-- begin --

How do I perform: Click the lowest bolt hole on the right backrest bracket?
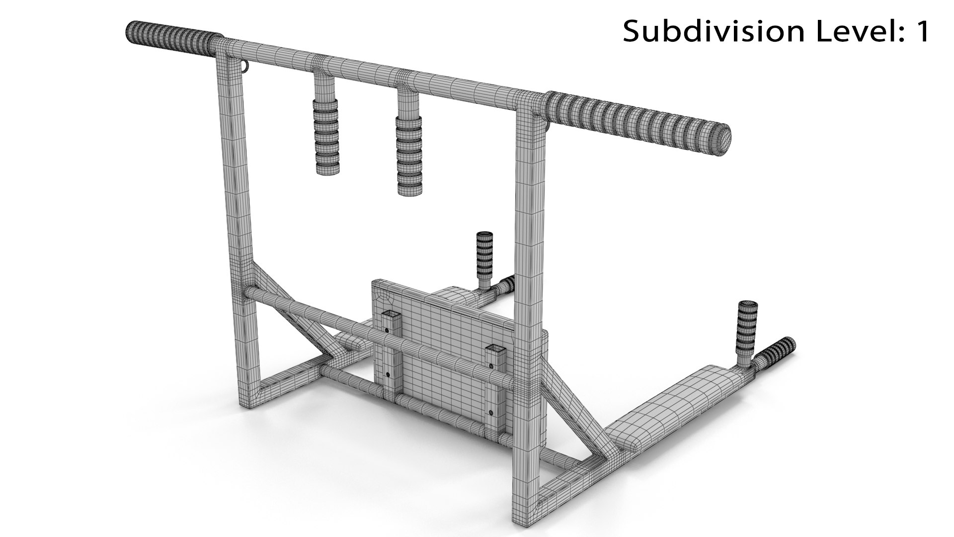point(491,412)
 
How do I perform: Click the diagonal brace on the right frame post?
point(571,403)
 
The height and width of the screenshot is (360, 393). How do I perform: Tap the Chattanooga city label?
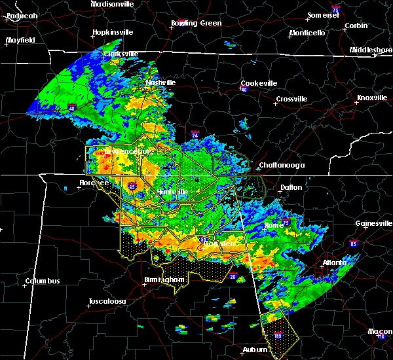(x=282, y=165)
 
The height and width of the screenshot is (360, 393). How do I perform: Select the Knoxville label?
(x=371, y=98)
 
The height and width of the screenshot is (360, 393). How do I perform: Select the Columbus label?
(x=43, y=281)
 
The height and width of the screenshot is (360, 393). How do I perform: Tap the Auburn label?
(x=256, y=350)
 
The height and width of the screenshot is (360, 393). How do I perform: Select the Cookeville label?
(x=259, y=83)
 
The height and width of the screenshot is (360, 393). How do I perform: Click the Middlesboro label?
(x=370, y=50)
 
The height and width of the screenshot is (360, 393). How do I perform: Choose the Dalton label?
(x=292, y=187)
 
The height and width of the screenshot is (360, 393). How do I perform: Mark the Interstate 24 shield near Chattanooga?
(x=196, y=135)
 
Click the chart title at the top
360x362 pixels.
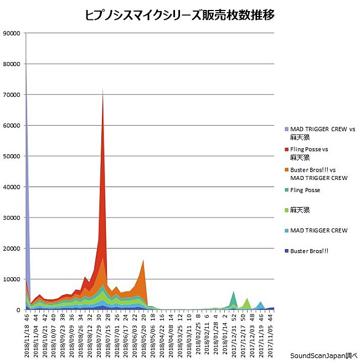click(180, 15)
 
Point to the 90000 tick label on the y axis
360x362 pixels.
click(12, 33)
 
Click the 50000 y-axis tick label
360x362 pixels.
click(12, 156)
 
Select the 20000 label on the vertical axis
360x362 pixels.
click(12, 249)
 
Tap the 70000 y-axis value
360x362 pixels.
click(12, 95)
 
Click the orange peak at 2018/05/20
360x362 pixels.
click(143, 261)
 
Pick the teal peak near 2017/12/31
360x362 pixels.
click(234, 292)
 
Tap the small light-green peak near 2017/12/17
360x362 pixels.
click(247, 299)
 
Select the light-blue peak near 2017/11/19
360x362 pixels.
click(260, 302)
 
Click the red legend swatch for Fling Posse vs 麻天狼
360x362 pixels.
click(286, 149)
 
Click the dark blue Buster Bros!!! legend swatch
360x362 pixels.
click(286, 251)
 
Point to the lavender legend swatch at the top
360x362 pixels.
click(286, 129)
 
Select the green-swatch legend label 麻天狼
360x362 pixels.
click(299, 210)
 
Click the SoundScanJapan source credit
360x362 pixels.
click(324, 356)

-- end --

> _Task_: Pull out the material above word for word, from its very first line through the line holding "(x=282, y=165)", both ends included, and leave the pictures out.

> _Exercise output_:
How do I perform: Click the lowest bolt hole on the right backrest bracket?
point(491,412)
 
How do I perform: Click the diagonal brace on the right frame post?
point(571,403)
 
The height and width of the screenshot is (360, 393). How do I perform: Tap the Chattanooga city label?
(x=282, y=165)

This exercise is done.